The U.S. military is defending its decision to force two freelance journalists working in Afghanistan for the Associated Press to delete photos and video at the scene of a U.S. shooting last week. An Army spokesperson claimed that taking pictures could misrepresent what had happened in the incident. Col. Victor Petrenko said “When untrained people take photographs or video, there is a very real risk that the images or videography will capture visual details that are not as they originally were.” The Associated Press disputed the assertions. AP Executive Editor Kathleen Carroll said: “In democratic societies, legitimate journalists are allowed to work without having their equipment seized and their images deleted.”
In other media news, the California videographer Josh Wolf has now spent over 200 days in jail. He is the longest-incarcerated journalist in U.S. history for refusing to comply to a subpoena. He remains in jail because he refuses to testify or turn over unpublished video to a federal grand jury investigating a protest in San Francisco.
At Guantanamo Bay, military hearings have begun for 14 men once held at secret CIA prisons. A panel of three military officers will decide whether the men should continue to be held as enemy combatants. Under the rules of the tribunal, the panel can base its decision on secret evidence that neither the captive nor the media is allowed to see. The detained men are not allowed to have attorneys during the hearings. Reporters have also been barred from the proceedings.
A United Nations human rights mission has accused Sudan’s government of orchestrating and taking part in international crimes in Darfur, where more than 200,000 people have been killed over the past four years. The report from the U.N. Human Rights Council said “The situation is characterized by gross and systematic violations of human rights and grave breaches of international humanitarian law.”
In Zimbabwe, opposition leader Morgan Tsvangirai and dozens of his supporters were arrested on Sunday as riot police stopped a planned mass protest. Tsvangirai’s lawyer said he has been badly beaten by police. Police in Zimbabwe also shot and killed one activist from the Movement for Democratic Change.
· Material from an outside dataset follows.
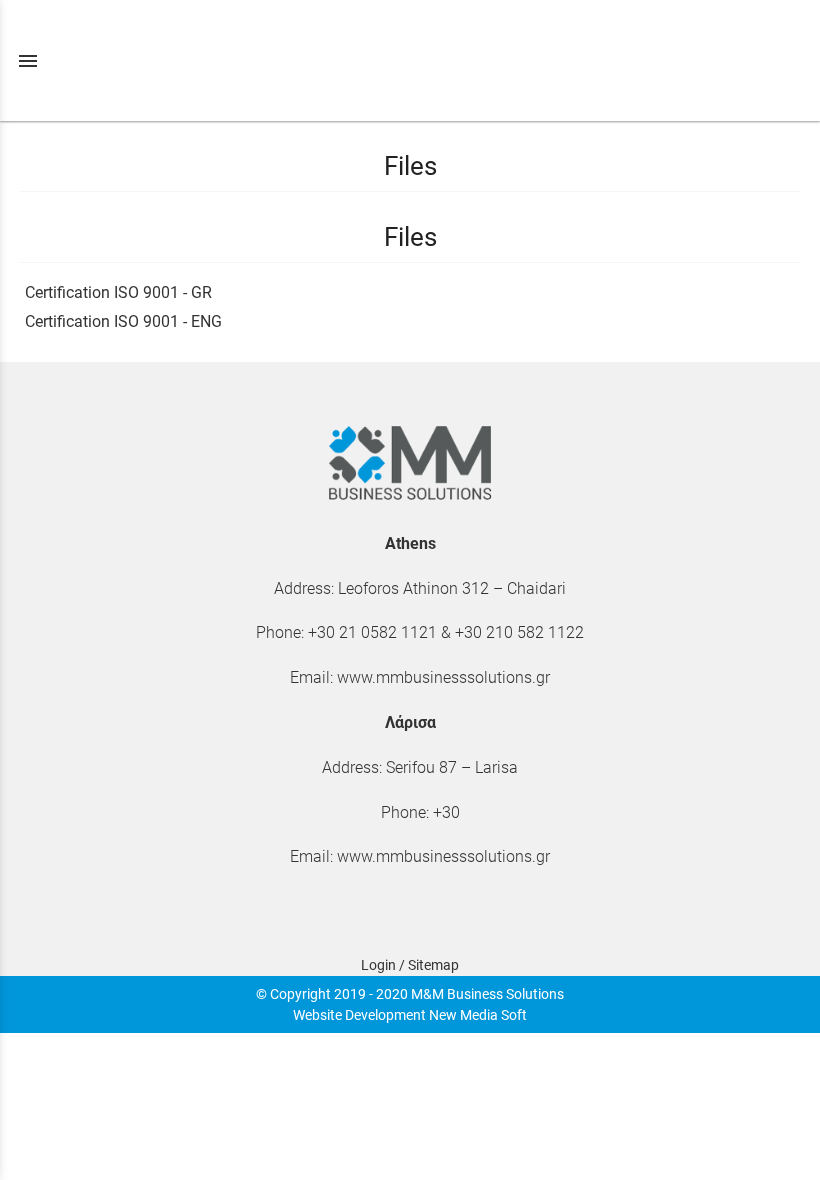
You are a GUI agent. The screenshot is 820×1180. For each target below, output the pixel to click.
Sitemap (433, 965)
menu (28, 61)
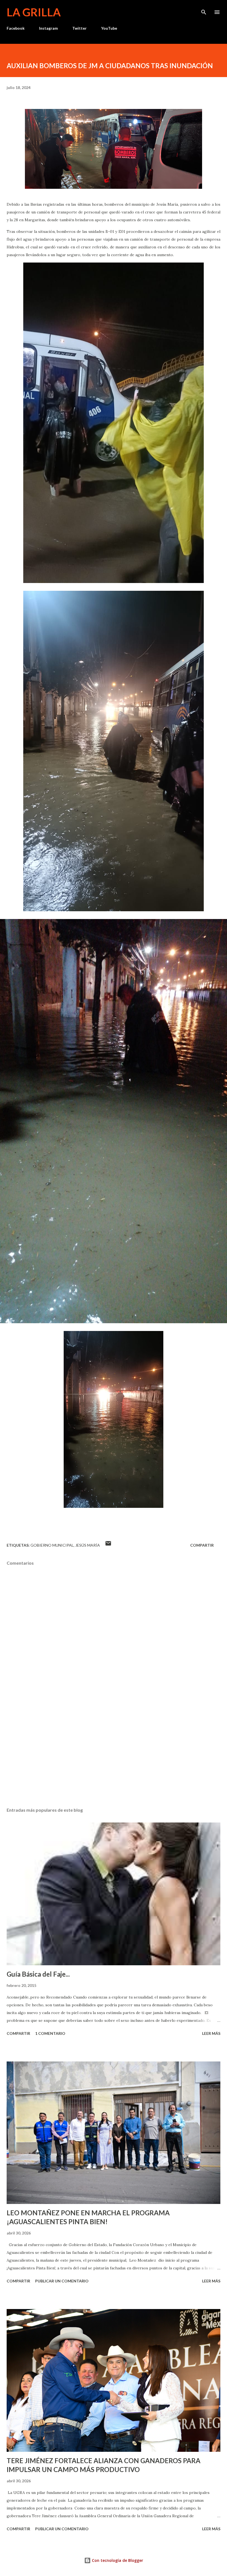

In other news from Africa, a Somalian human rights group is estimating more than 1,700 civilians have been killed and another 2,000 wounded in Somalia over the past year.
In Washington state, 23 anti-war activists were arrested on Sunday at the Port of Tacoma as they tried to block the military from shipping Stryker armored vehicles to Iraq. Another three people were arrested on Friday.
Here in New York, the Granny Peace Brigade has begun a six-day protest in Times Square. The anti-war group made up mostly of grandmothers, plans to read the names of the Americans and Iraqis that have died since the war began four years ago on March 19th.
And in other news from New York, the death toll from last week’s house fire in the Bronx house has reached ten. All of the victims were immigrants from Mali, most were children. They are being buried today in New Jersey. It was the deadliest fire in New York—besides the attack on the World Trade Center—in nearly 20 years.